From June 1, that model is gone. Every Copilot plan now ships with a monthly allowance of GitHub AI Credits denominated in a fiat balance (we'll quote everything in euro), and every metered interaction is billed against published per-model token rates — input, output, and cached input each counted separately. Paid plans can buy overage; Free cannot. Allowances reset monthly and don't roll over.

Plan Base price Monthly AI Credits Overage Notes
Free €0 Small allowance, selected models None 2,000 completions/month cap. Stops on exhaustion.
Pro €10 / month ~€10 worth Self-serve, capped Unlimited completions remain free.
Pro+ €39 / month ~€20 worth Self-serve, capped Adds premium models (Opus 4.7/4.8, GPT-5.5).
Max €100 / month Highest individual allowance Self-serve From today, upgrade-only for existing Copilot users.
Business €19 / seat / month Pooled at org Org-level budget Centralised policy, audit logs, IP indemnity.
Enterprise €39 / seat / month Larger pooled allowance Org-level budget Org instructions, content exclusion, priority access.
Annual plans

Existing annual Pro and Pro+ subscribers can stay on the legacy request-based billing model until renewal — but with bumped model multipliers from today. The details live under docs.github.com → Copilot billing → Request-based billing (legacy) → Model multipliers for annual plans. If you renew, you land on AI Credits like everyone else.

What costs credits, what doesn't

The first thing to internalise is that completions are still free. Inline suggestions, next-edit suggestions and "Review selection" code review do not consume AI Credits — even for the heaviest tab-completers, Pro at €10 is effectively a flat-rate product. The meter only spins for everything that is genuinely model-driven.

Feature Billing Notes
Inline completions, next-edit suggestions Unmetered Free across all paid plans; 2,000/month on Free.
"Review selection" in VS Code Unmetered Lightweight code review only.
Copilot Chat (IDE, github.com, mobile) Metered Input + output tokens per turn.
Agent mode Metered Every tool round-trip is another model call.
Copilot cloud agent Metered + GitHub Actions minutes Repo ops burn Actions on top of credits.
Full-PR code review Metered + Actions minutes Same as above for repo-wide reviews.
MCP tool calls that hit a model Metered Pure tool execution is free; the LLM round-trip isn't.

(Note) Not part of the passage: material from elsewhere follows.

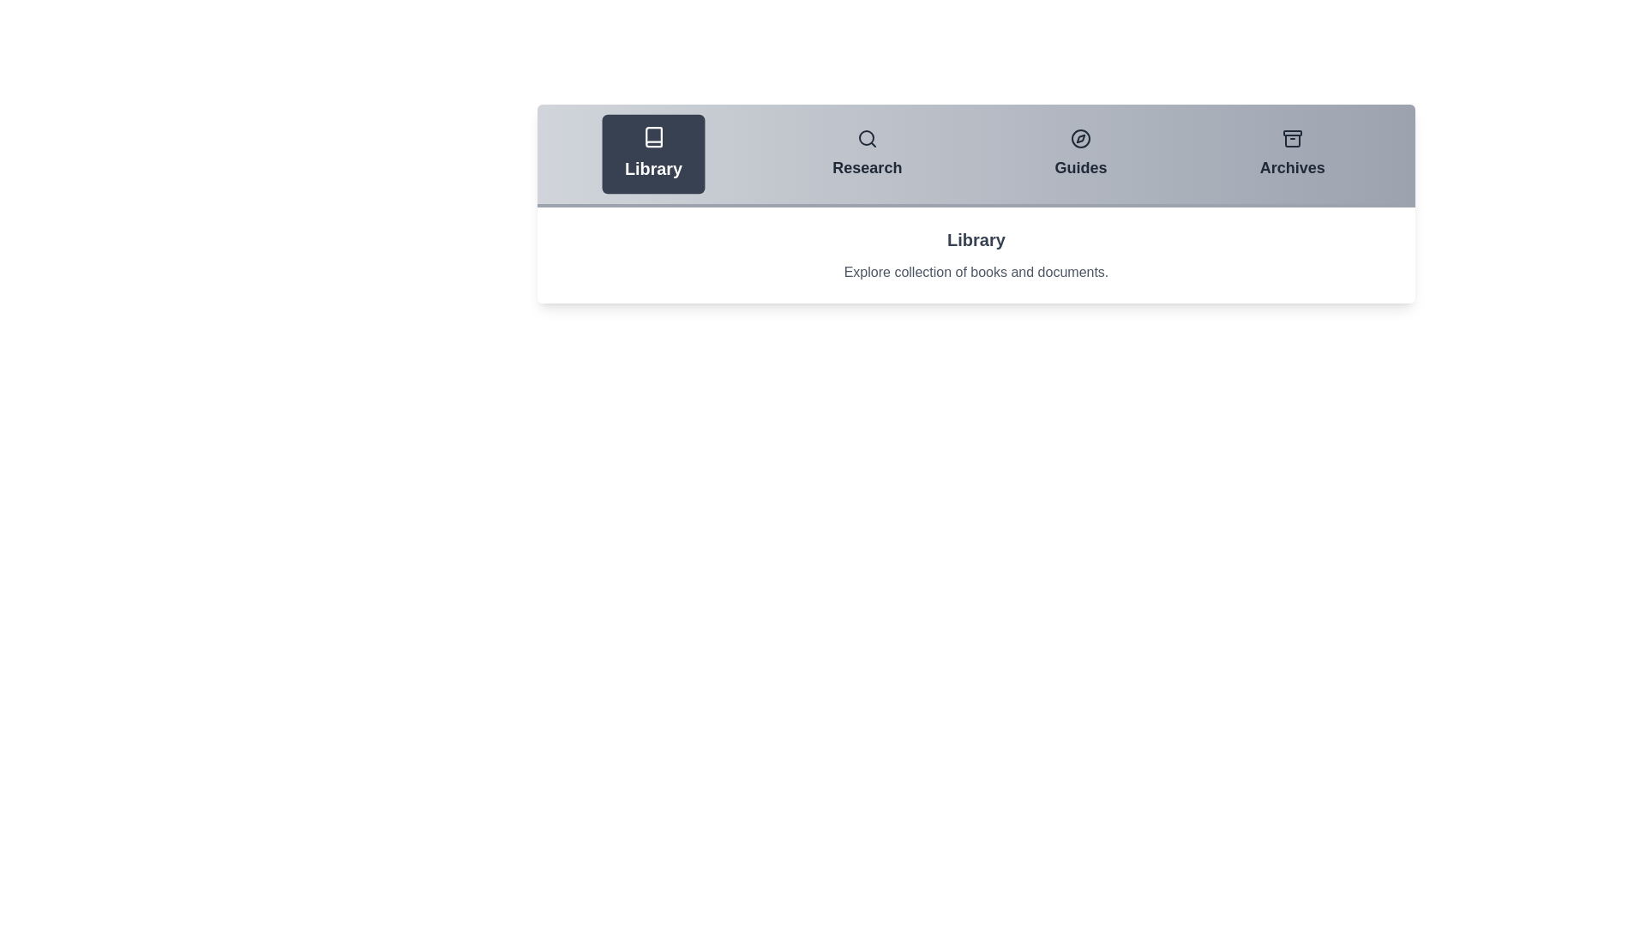 Image resolution: width=1646 pixels, height=926 pixels. What do you see at coordinates (867, 154) in the screenshot?
I see `the Research tab to view its contents` at bounding box center [867, 154].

The published token rates that matter day-to-day, in euro per 1M tokens (GitHub publishes in USD; we've shown rounded EUR equivalents at roughly 1:1 — the meter behaviour is identical):

Model Input Output Typical use
GPT-5 mini ~€0.25 ~€2 Routine chat, default for cost-sensitive workloads.
GPT-5.4 €2.50 €15 General-purpose, balanced quality.
Claude Sonnet 4.6 €3 €15 Agent mode default for most teams.
Gemini 3.1 Pro €2 €12 Long-context tasks, large files.
Claude Opus 4.7 ~€15 ~€75 Premium. Use for hard reasoning, not boilerplate.

Cached input tokens — content the provider has already seen in the same thread — bill at roughly a tenth of the fresh input rate. That detail matters more than it sounds; we'll come back to it.

The mistake that drives every "Copilot got expensive" tweet is treating these rates as abstract. They aren't. Here is what a single, fairly typical chat turn actually costs:

Token math — one medium chat turn
# Scenario: medium chat turn on Claude Sonnet 4.6 # 18,000 input tokens (open files + chat history) # + 1,200 output tokens (the answer) input_cost = 18000 * 3 / 1_000_000 # = €0.054 output_cost = 1200 * 15 / 1_000_000 # = €0.018 turn_cost = input_cost + output_cost # = €0.072 per turn # Pro's €10 allowance ≈ 138 such turns / month # Same turn on Opus 4.7 (~€15 in / €75 out): # = 18000*15/1M + 1200*75/1M = €0.27 + €0.09 = €0.36 # = ~27 turns on the same €10 allowance
Where the bill shock comes from

A multi-hour agent session on Opus 4.7 with full-repo context will routinely burn €5–€20 of credits per run. Reports of ~9× cost jumps for power users moving from PRU multipliers to token billing are not exaggerations — they are the predictable consequence of letting the agent pick its own model on its own context.

Five habits that keep the bill predictable

None of what follows is exotic. It is the same FinOps loop we apply to Azure — observe, constrain, default, review — bolted onto the Copilot surface. The order matters: cap first, default second, observe third.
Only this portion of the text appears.